Os peixes de aquário são bombardeados em permanência por cenas e barulhos dos humanos. O simples fato de acender a luz num quarto escuro pode assustá-los ao ponto de lançarem-se contra o vidro, e se matarem. As vibrações vindas da televisão, do radio, ou de uma porta que bate podem também os assustar e machucar. Em You and Your Aquarium, Dick Mills previne que “qualquer choque ou batida no vidro do aquário pode facilmente chocar ou estressar os peixes”. Um pesquisador, H.H.Reichenbach- Klinke, descobriu que peixes freqüentemente expostos a musica forte desenvolvem lesões mortais do fígado.
Os peixes de aquário são deixados à mercê da agressão artificial, mas são privados da natural. Eles não têm necessidade de atividades como a procura de alimento através da vida diversificada dos recifes de corais. Ao contrário, eles percorrem as mesmas dezenas e centenas de litros, e aceitam passivamente dia após dia a mesma comida comprada pronta. Segundo Mills, os peixes de aquário sofrem seguidamente de tédio.
Os peixes vermelhos e outros peixes sociais necessitam da companhia de membros de sua espécie, sem a qual, comenta ainda Mills, “podem perecer”. Quando perdem um companheiro, observamos nos peixes sociais os sinais de depressão, tal como letargia, palidez ou nadadeiras moles. O zoólogo George Romanes comenta em Animal Intelligence o seguinte incidente: quando um proprietário de aquário se desfez de um dos seus dois ruff, o que ficou parou de comer durante três semanas até o dia em que trouxeram seu companheiro.
O mal que os aquarófilos infligem aos peixes ultrapassa amplamente o aquário. Inúmeros são os peixes que morrem antes de chegarem ao varejista, durante o transporte desde o local de captura, ou desde a “fazenda de peixes” (onde nascem atualmente 80% dos peixes ditos “ornamentais” dos Estados Unidos). Somente a captura mata ou machuca milhões. Eles são imobilizados com o auxilio de anestésicos, de dinamite ou de cianeto, depois capturados com a mão ou redes. William McLarney, biólogo de pesca, observou uma captura com bomba de cianeto:
Uma dúzia de peixes-esquilos vermelhos rapidamente foge em bando do seu habitat de coral a 8 metros de profundidade e se lança, sufocando e trepidando, até a superfície.

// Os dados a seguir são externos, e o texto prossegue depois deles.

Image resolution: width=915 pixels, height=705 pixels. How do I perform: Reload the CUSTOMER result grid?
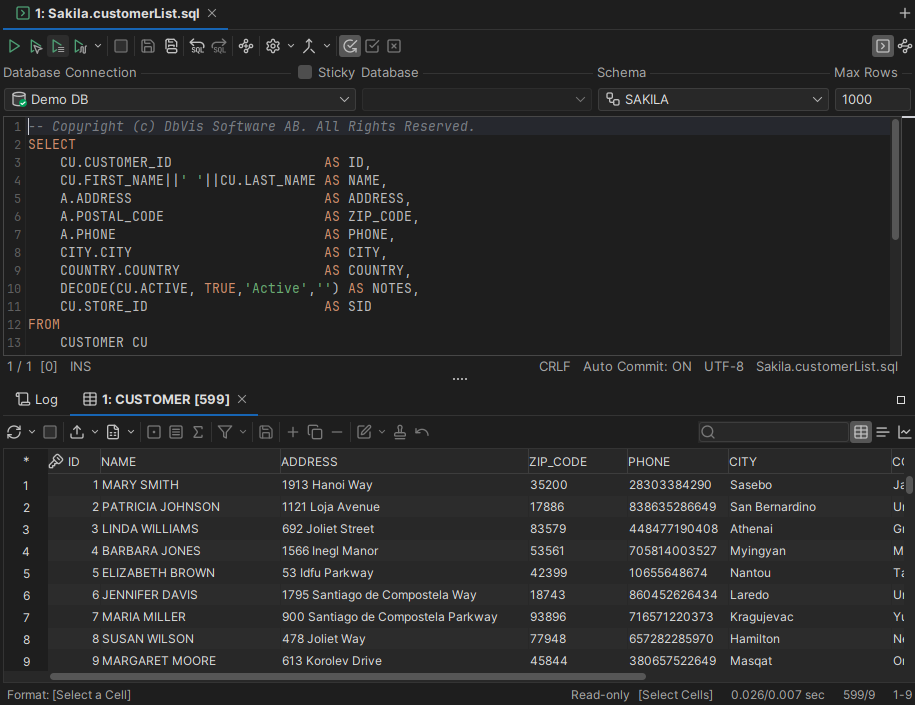point(14,431)
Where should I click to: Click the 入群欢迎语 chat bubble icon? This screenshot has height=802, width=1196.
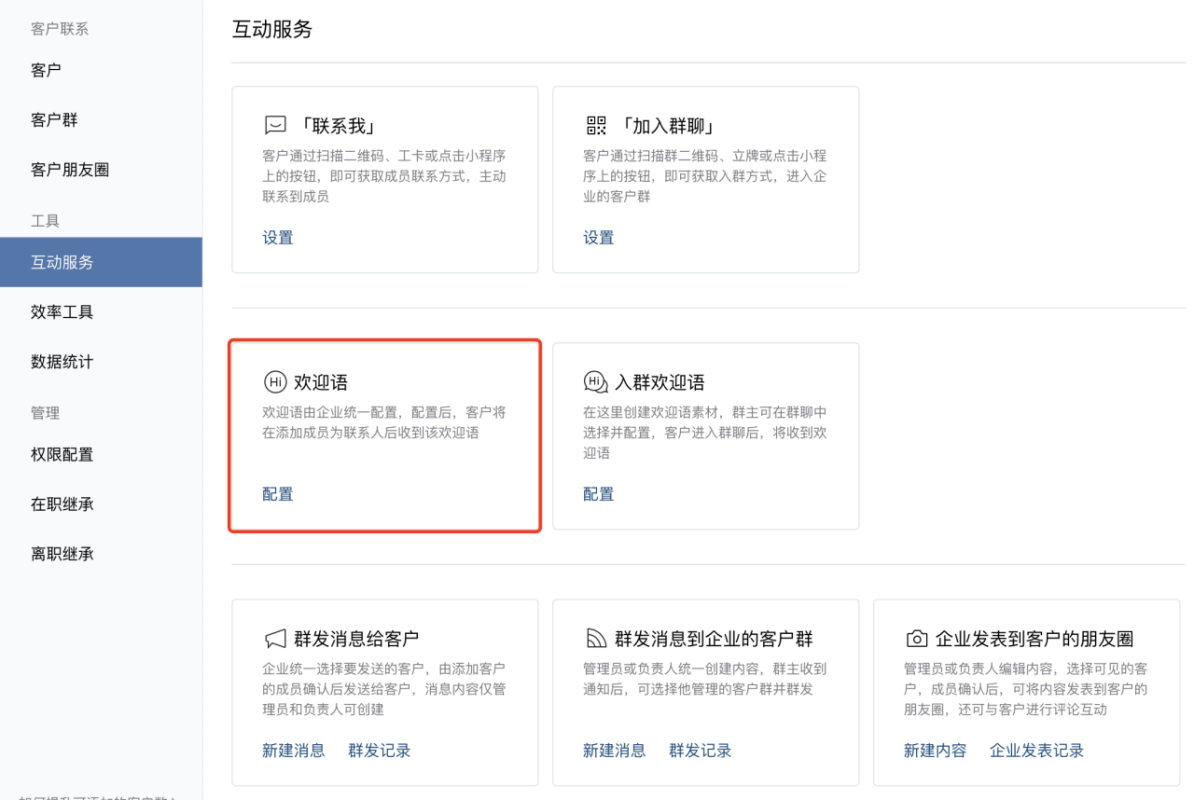(x=596, y=382)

Seu impulso os leva a até trinta centímetros acima da superfície, de onde caem com pequenos ruídos secos, e ao final bóiam, cansados, girando fracos em círculos. Sobre eles, um Mero de três libras tosse violentamente, as brânquias ardendo. Ele tenta nadar mas é derrubado, depois bóia sem ruído como uma bóia sinistra.
Nesse meio tempo, no fundo, peixes mais “comuns” para interessarem aos clientes “entram em convulsão ou escorregam sem movimento”.
A pesca comercial
A pesca comercial também dizima os peixes, matando milhares a cada ano. Em geral, para eles, a morte não é rápida nem indolor.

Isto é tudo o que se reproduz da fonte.